Retirees are rightfully concerned about the safety levels of the investments they count on to sustain their comfortable retirement lifestyles. Having invested consistently into their IRAs, 401Ks and other vehicles within their financial portfolios, they need to know which investments will keep their monies working for them throughout their leisure years. Asset allocation is of key importance for all retirees, even though each case is unique from all others. In order to maximize your returns, you will need to experiment with and discern the best mixture of your assets, including:
- Mutual Funds
- Life Insurance
- Real Estate
The Best, Safest Investments For Retirees
Many financial experts agree that broad-based, low-load mutual funds are one of the safest ways for retirees to invest. When you keep the fees low and rebalance your mix between stocks and bonds periodically, you optimize your chances to succeed. If you play your cards correctly, you can fund your retirement solely off the interest and dividends from these riskless investments.
More specifically, you should focus on mutual funds that keep somewhere around 40% to 50% stocks. The maximum recommended is about 2/3 stocks and the rest bonds. Again, market conditions and, personal factors, will affect your final decision making processes. When you maintain this ratio of investment, you’re going to allow room for increasing inflation too – and that is one commonly forgotten element of solid retirement planning. Now, it may only add up to 2 or 3 percent on a yearly basis, but retirement is a long-term venture – and those 2 and 3 percents each year start adding up very quickly. Check out the superannuation calculator over at Suncorp to find out how much you really need to retire in 2014 & beyond.

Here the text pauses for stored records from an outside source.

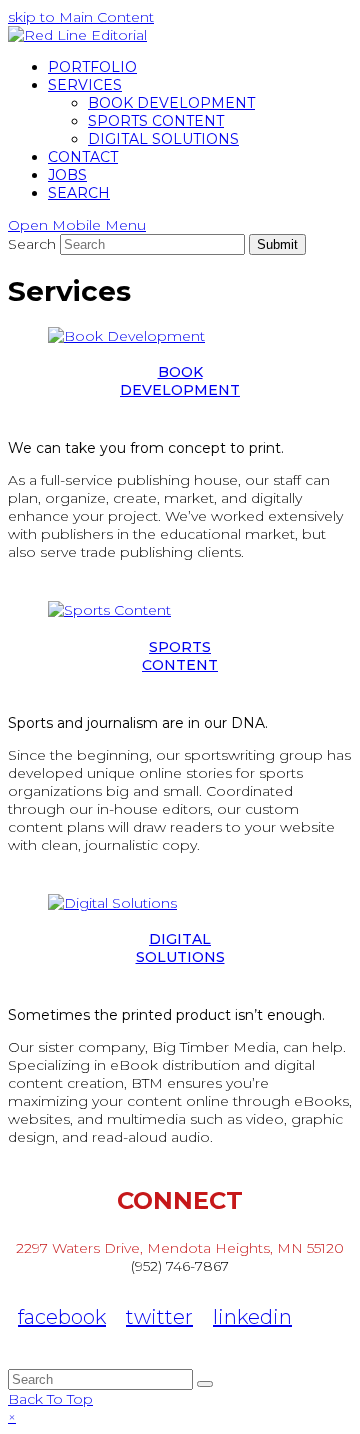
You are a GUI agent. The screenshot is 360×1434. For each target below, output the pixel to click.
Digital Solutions (180, 948)
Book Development (180, 381)
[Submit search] (205, 1384)
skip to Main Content (81, 17)
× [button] (12, 1417)
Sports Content (180, 656)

Whichever investments you choose to fund our retirement lifestyle, you need to always be attempting to buy low, sell high and keep track of what’s happening in your markets. If you want to maximize your returns, then you still have to put in some work learning about current market trends. Sure, you’re retired and definitely not looking for stress and headaches. However, you don’t want your portfolio to be operating on autopilot to the degree that it begins performing poorly, and you don’t even recognize the losses. You still have to be on your toes if you truly desire to have your money work for you long term.
Risky Investments To Avoid In Retirement
Basically, considering current and recent market conditions, retirees may want to shy away from CDs and cash equivalent investments. Interest rates are just so low currently that there’s not much hope for any hefty returns with these vehicles. Use the assets you have acquired intelligently. You have no need for riding the waves of chaotic markets. You have no need for red-eyed days and nights spent at the trading screen.
To keep things simple and easy, concentrate on developing your retirement financial portfolio by investing in low-risk, consistent performers that won’t throw you heavy curves. Take it easy and take the safe, slow routes. You’ve earned it.